[ブリュッセル 21日 ロイター] – 欧州連合(EU)首脳は21日、5日間に及んだ対面協議の末に新型コロナウイルスで打撃を受けた経済の立て直しに向けた7500億ユーロ規模の復興基金案で合意した。
ミシェルEU大統領は明け方の記者会見で「この合意は欧州が行動力を有するという明確なシグナルを送るものだ」と指摘。「これはお金だけでなく労働者や家族、仕事、健康、幸福に関係するものだ」とし、欧州を未来に向けて送り出すものだと強調した。
フランスのマクロン大統領はまさに歴史的な合意だと述べ、EUの復興計画と予算によって新型コロナウイルス感染症がもたらした課題に対応できるとの認識を示した。
EU首脳の合意を受けて外国為替市場ではユーロが一時1.1470ドルと4カ月ぶりの高値を付けた。
復興基金の7500億ユーロは、トリプルA格付けの欧州委員会が共通債券を発行して調達する。当初、内訳は5000億ユーロが返済義務のない補助金、残りを融資としていたが、倹約4カ国が反対。ミシェルEU大統領が補助金3900億ユーロ、融資3600億ユーロという妥協案を提示した。

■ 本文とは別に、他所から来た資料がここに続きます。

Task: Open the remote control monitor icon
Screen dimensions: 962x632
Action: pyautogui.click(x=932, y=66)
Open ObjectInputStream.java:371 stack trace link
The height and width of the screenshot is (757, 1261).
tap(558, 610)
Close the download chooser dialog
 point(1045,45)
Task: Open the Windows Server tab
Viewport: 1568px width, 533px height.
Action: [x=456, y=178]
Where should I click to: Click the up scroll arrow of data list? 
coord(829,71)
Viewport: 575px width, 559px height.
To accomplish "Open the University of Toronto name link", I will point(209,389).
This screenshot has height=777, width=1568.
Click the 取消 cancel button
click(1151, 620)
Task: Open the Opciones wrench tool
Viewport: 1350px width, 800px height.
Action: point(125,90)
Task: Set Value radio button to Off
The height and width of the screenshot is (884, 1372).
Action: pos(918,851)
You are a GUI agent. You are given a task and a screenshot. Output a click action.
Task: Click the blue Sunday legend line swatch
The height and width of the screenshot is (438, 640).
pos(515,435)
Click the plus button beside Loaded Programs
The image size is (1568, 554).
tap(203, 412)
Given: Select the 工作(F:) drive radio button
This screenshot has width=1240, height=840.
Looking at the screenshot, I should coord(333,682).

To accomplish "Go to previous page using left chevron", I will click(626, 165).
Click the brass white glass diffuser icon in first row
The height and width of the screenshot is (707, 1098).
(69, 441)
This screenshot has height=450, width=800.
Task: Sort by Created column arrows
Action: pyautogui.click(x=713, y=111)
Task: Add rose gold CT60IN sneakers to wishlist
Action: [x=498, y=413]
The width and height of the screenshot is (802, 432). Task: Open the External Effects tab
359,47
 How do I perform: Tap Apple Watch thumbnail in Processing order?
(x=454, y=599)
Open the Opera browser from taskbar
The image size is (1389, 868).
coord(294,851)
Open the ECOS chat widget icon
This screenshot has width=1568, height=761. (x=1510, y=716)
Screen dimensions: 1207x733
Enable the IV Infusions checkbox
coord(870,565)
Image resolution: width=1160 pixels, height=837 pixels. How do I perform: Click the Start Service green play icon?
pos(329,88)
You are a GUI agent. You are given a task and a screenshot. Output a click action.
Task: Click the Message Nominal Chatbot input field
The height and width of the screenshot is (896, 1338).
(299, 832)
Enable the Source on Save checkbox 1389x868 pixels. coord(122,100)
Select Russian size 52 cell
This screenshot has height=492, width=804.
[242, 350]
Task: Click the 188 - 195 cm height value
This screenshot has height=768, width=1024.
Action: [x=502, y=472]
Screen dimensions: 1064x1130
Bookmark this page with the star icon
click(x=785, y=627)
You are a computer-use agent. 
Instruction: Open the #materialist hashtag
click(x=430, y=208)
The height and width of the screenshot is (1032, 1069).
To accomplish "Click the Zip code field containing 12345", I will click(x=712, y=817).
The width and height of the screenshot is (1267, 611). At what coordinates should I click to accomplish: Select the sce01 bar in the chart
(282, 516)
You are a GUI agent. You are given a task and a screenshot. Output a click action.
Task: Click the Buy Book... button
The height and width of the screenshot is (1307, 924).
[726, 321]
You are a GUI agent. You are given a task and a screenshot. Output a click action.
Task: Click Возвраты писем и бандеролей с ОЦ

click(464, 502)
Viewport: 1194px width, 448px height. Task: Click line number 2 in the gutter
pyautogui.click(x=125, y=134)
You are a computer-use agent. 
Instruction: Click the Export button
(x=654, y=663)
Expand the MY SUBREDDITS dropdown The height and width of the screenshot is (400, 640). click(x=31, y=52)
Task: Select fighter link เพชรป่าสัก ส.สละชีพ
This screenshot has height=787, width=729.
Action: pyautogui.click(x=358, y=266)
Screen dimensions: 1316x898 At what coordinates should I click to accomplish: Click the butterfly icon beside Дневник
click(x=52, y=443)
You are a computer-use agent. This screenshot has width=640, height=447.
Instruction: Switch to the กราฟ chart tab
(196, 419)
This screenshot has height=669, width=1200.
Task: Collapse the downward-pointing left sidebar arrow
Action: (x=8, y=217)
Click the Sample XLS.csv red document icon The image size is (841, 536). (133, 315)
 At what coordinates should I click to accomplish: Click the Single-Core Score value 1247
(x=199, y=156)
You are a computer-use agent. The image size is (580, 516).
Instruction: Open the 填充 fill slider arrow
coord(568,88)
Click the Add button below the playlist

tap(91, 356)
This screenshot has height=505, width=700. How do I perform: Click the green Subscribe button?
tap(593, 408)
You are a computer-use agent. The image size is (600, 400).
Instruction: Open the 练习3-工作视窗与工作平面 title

ただ気候変動対策に充てられるはずだった資金が削られたほか、ハンガリーやポーランドなど、民主主義の価値を尊重していないとされる国への資金提供について条件は課されなかった。
支援対象国が条件を満たしていない場合に資金提供を一時的に停止する「緊急ブレーキ」の仕組みが組み込まれ、倹約国側の意向が反映された。
倹約国はまた、次期EU中期予算で払い戻しが増額されることになった。EU予算からの払い戻しは、かつて英国が受け取っており、英国のEU離脱を機にフランスが段階的に廃止したいと考えていた。
復興基金案は今後、欧州議会の承認、全加盟国の批准が必要で、基金の稼働開始には時間を要する。
復興基金を巡っては南東欧諸国と財政規律を重視する「倹約4カ国(オーストリア、オランダ、スウェーデン、デンマーク)」が対立し、議論は紛糾した。
外交筋によると、マクロン氏は19日夜、これら4カ国に対して怒りを爆発させたほか、ポーランドのモラウィエツキ首相は「けちで自己中心的な国々だ」と非難した。
オランダのルッテ首相は「いくつかのぶつかり合いはあったが、交渉の一部だ」と述べ、イタリアのコンテ首相との関係は「暖かい」ものだと話した。オーストリアのクルツ首相は倹約4カ国の交渉力は定着していると語った。
ルッテ氏によると、今回の首脳会議は過去2番目のマラソン交渉となり、2000年にフランスのニースで行われた過去最長の会議に20分及ばなかった。 同氏は「午前6時5分まで続けていたら新記録だったが、5時45分に終わった」と述べた。